AmazonCommandQueueOptions<TMarker> inherits Savvyio.Extensions.SimpleQueueService.Commands.AmazonCommandQueueOptions and adds IDependencyInjectionMarker<TMarker>. The wrapper does not introduce new properties, so queue setup still comes from the inherited AWS options such as Credentials, Endpoint, SourceQueue, and ReceiveContext.

AmazonEventBus<TMarker> derives from Savvyio.Extensions.SimpleQueueService.EventDriven.AmazonEventBus and implements IPublishSubscribeChannel<IIntegrationEvent, TMarker>. It is the marker-aware counterpart that lets DI resolve an AWS event bus through the marker-specific publish-subscribe interfaces.

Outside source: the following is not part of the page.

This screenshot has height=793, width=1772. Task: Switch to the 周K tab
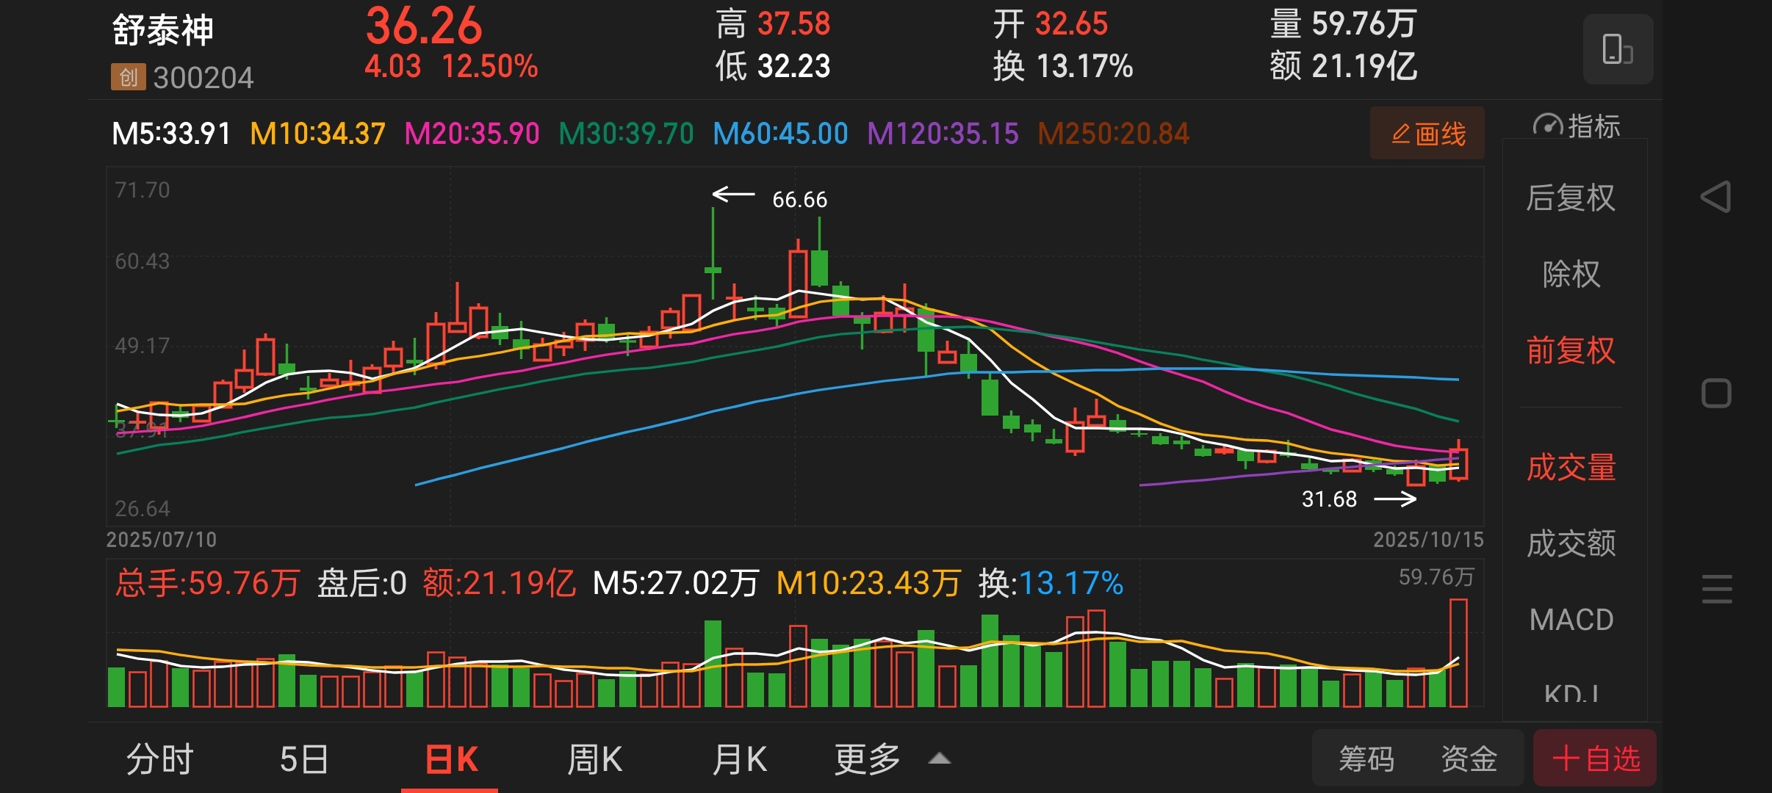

AmazonEventBusOptions<TMarker> inherits Savvyio.Extensions.SimpleQueueService.EventDriven.AmazonEventBusOptions and adds IDependencyInjectionMarker<TMarker>. Like the queue options wrapper, it keeps the lower-level AWS configuration model intact while binding the options to a marker type.

Basic usage

using System;
using System.IO;
using Amazon;
using Amazon.Runtime;
using Codebelt.Extensions.Xunit;
using Microsoft.Extensions.DependencyInjection;
using Savvyio;
using Savvyio.Commands;
using Savvyio.Extensions.DependencyInjection;
using Savvyio.Extensions.DependencyInjection.Messaging;
using Savvyio.Extensions.DependencyInjection.SimpleQueueService;
using Savvyio.Extensions.DependencyInjection.SimpleQueueService.Commands;
using Xunit;

namespace MyProject.Tests;

public class AmazonCommandQueueRegistrationTests : Test
{
    public AmazonCommandQueueRegistrationTests(ITestOutputHelper output) : base(output) { }

    [Fact]
    public void AddAmazonCommandQueue_WithMarker_RegistersTypedChannelAndOptions()
    {
        var services = new ServiceCollection();
        services.AddMarshaller<NoOpMarshaller>(_ => new NoOpMarshaller());
        services.AddAmazonCommandQueue<OrdersQueueMarker>(options =>
        {
            options.Credentials = new AnonymousAWSCredentials();
            options.Endpoint = RegionEndpoint.EUWest1;
            options.SourceQueue = new Uri("urn:queue:orders");
        });

        using var provider = services.BuildServiceProvider();
        var channel = provider.GetRequiredService<IPointToPointChannel<ICommand, OrdersQueueMarker>>();
        var configure = provider.GetRequiredService<Action<AmazonCommandQueueOptions<OrdersQueueMarker>>>();
        var configured = new AmazonCommandQueueOptions<OrdersQueueMarker>();
        configure(configured);

        TestOutput.WriteLine($"Resolved channel: {channel.GetType().Name}");
        TestOutput.WriteLine($"Configured queue: {configured.SourceQueue}");
        Assert.IsType<AmazonCommandQueue<OrdersQueueMarker>>(channel);
        Assert.Equal("urn:queue:orders", configured.SourceQueue.OriginalString);
    }

    private readonly struct OrdersQueueMarker;

    private sealed class NoOpMarshaller : IMarshaller
    {
        public Stream Serialize<TValue>(TValue value) => Stream.Null;
        public Stream Serialize(object value, Type inputType) => Stream.Null;
        public TValue Deserialize<TValue>(Stream data) => throw new NotSupportedException();
        public object Deserialize(Stream data, Type returnType) => throw new NotSupportedException();
    }
}

Use this pattern when you want a marker-specific AWS command queue registered once and resolved through Savvy I/O dependency injection abstractions. It matters because the package binds the AWS queue settings into the container and exposes the transport through the marker-specific command channel contract.

Installation

dotnet add package Savvyio.Extensions.DependencyInjection.SimpleQueueService

Usage guidance

Use this package when your application already models commands or integration events with Savvy I/O abstractions and you want IServiceCollection to expose AWS-backed channels, especially when marker types separate multiple registrations in the same container. Register an IMarshaller before resolving these services, and configure Credentials, Endpoint, and SourceQueue because the underlying AWS options validate those values. If you do not need Microsoft DI registration or Savvy I/O channel abstractions, use Savvyio.Extensions.SimpleQueueService or the plain AWS SDK directly.